I: I don't know if you've ever heard of them.
R: The Adventures of the Submarine DOX [a noir-fiction literary serial written by Henry Warren] I've heard of them.
I: The Adventures of the Submarine DOX, with Pongo and Marian.
R: Yes, I've heard of them.
I: The Adventures of the DOX crew or of the DOX Submarine. There were some fascicles left from the 1940s, before the outbreak of the war. They used to be read 'under-the-counter'.
R: Why under-the-counter?
I: Well, they were forbidden.
R: The DOX series?
I: Well of course.
R: Well, there was nothing subversive about them.
I: It was considered decadent literature. It was not allowed.

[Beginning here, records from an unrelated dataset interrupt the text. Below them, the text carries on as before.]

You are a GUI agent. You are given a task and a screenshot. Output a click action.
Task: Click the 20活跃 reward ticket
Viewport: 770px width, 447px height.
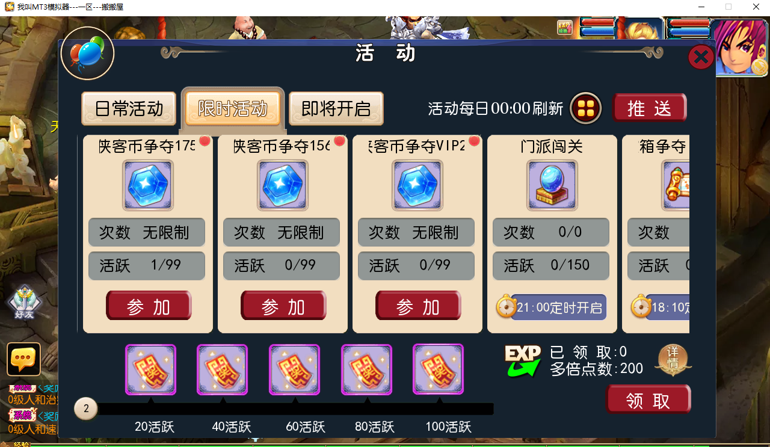[x=150, y=369]
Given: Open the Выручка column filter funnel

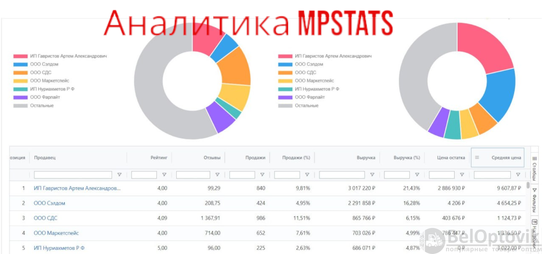Looking at the screenshot, I should 372,175.
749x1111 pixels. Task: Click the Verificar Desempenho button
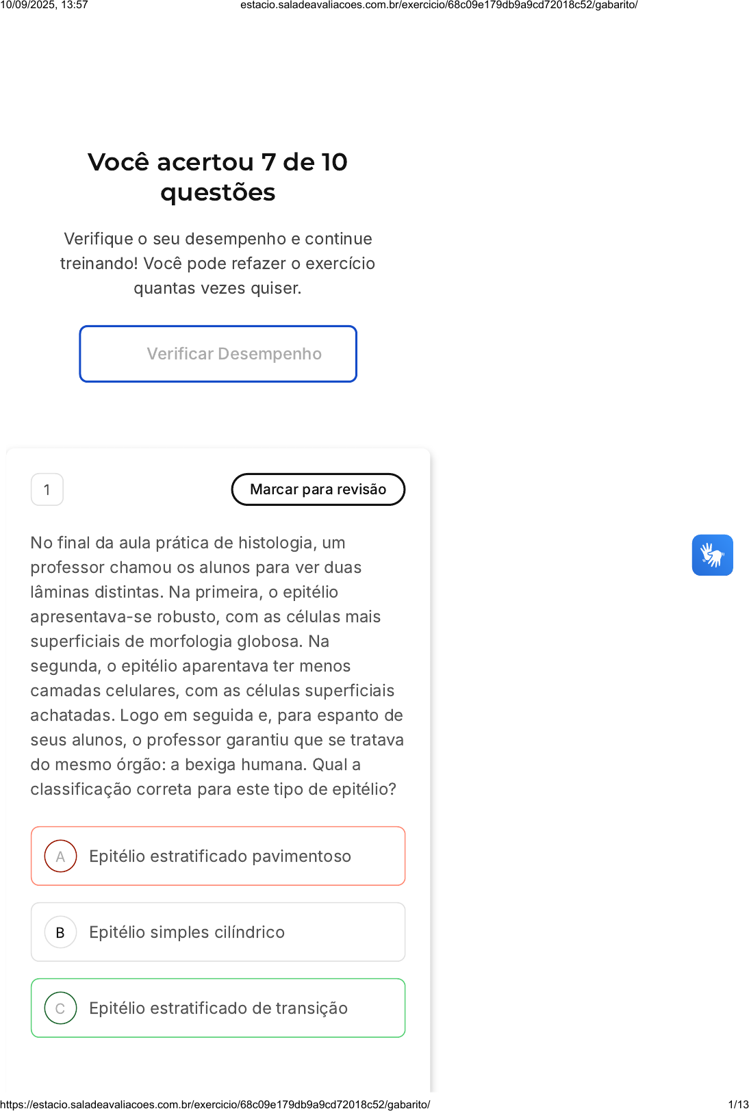click(218, 354)
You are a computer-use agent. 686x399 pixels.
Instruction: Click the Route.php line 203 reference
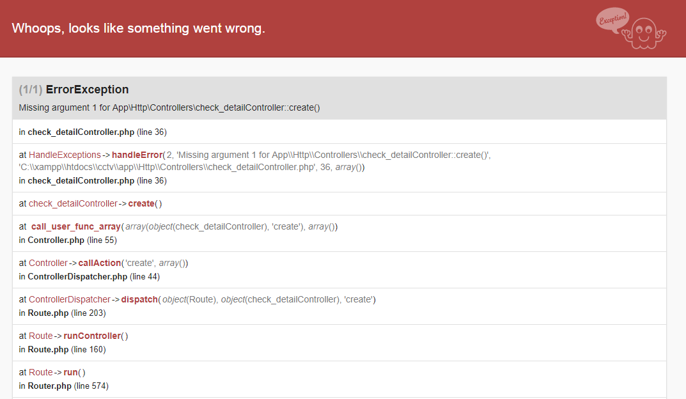point(63,313)
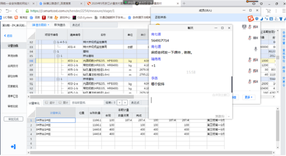
Task: Click the collapse sidebar arrow icon at bottom left
Action: pyautogui.click(x=13, y=146)
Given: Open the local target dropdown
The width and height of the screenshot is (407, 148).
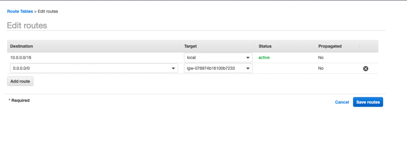Looking at the screenshot, I should (218, 58).

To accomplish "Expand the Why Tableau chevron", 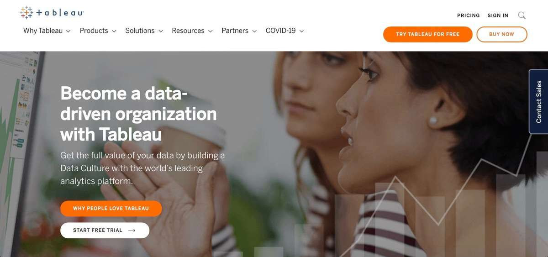I will tap(68, 31).
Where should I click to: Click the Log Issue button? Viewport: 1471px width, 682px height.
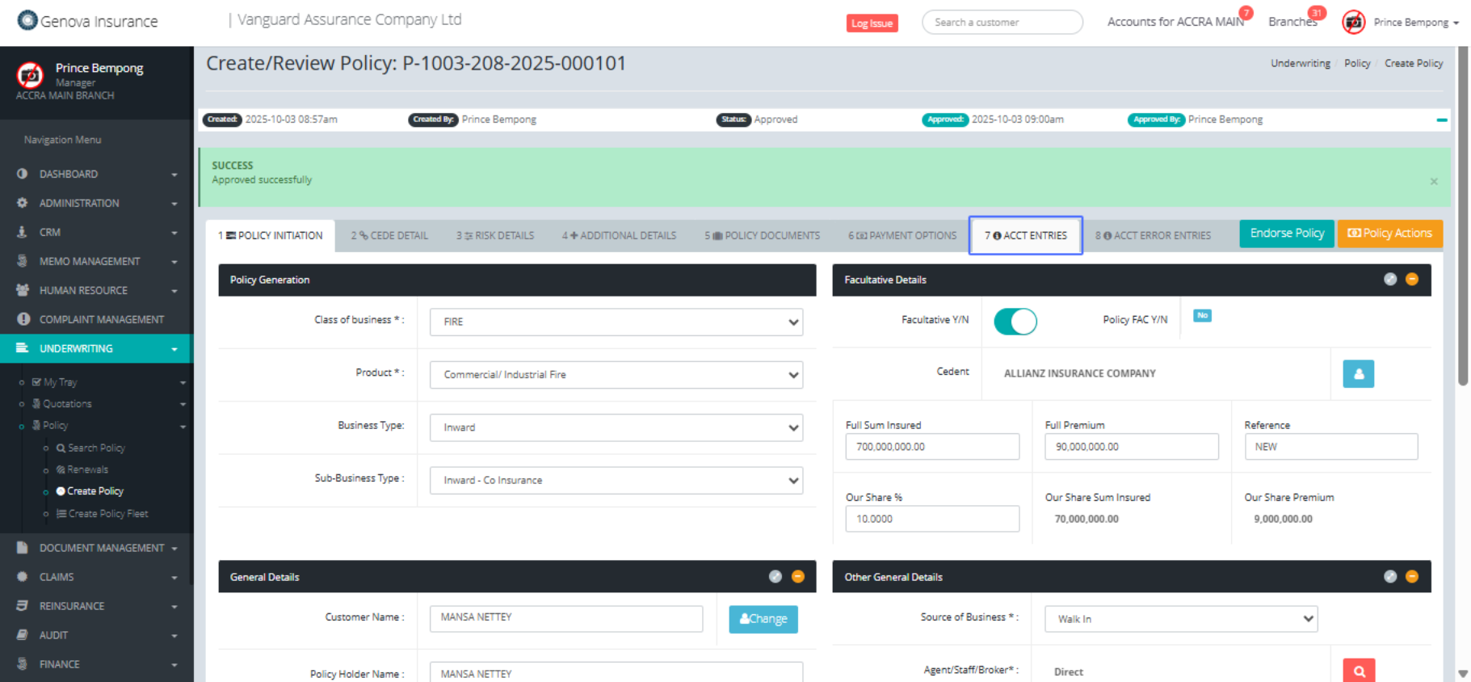pyautogui.click(x=872, y=23)
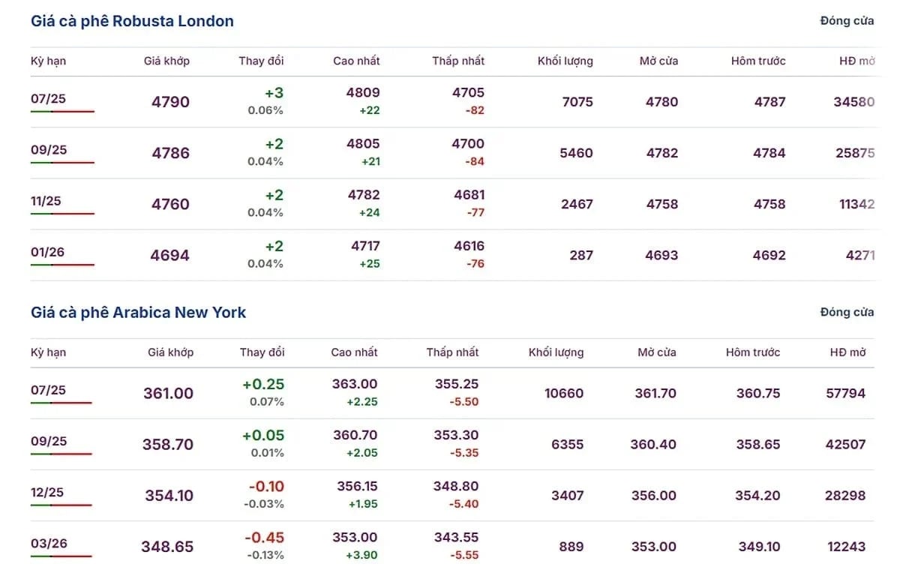Click the -0.45 change value for Arabica 03/26
The width and height of the screenshot is (900, 570).
[264, 538]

I: Yes, of course. They were not read. Only under-the-counter, they were moved around like that... And they come in, these two guys, dressed as civilians, and they ask for my ID. I give it to them...
R: What year was it?
I: It was 1957.
R: In 1957, what grade were you in?
I: I was in tenth grade. It was the summer between the 10th and the 11th grade. So, they looked through the library, through books, here and there, under the table, I had a shelf, they also looked under that shelf. They grabbed these books, they were colorful and had brightly colored covers, I don't know if you have seen these colorful fascicles from the DOX novel. Have you ever seen them?
R: Yes, they were reddish.
I: 'Look what he's reading here! Decadent literature, take a look at what he is reading! Get dressed, you're coming with us!' I said to them: 'Where do I have to go?'' You are going to give a statement'"
The minors sentenced for political reasons were considered to have political judgement from 14 years old.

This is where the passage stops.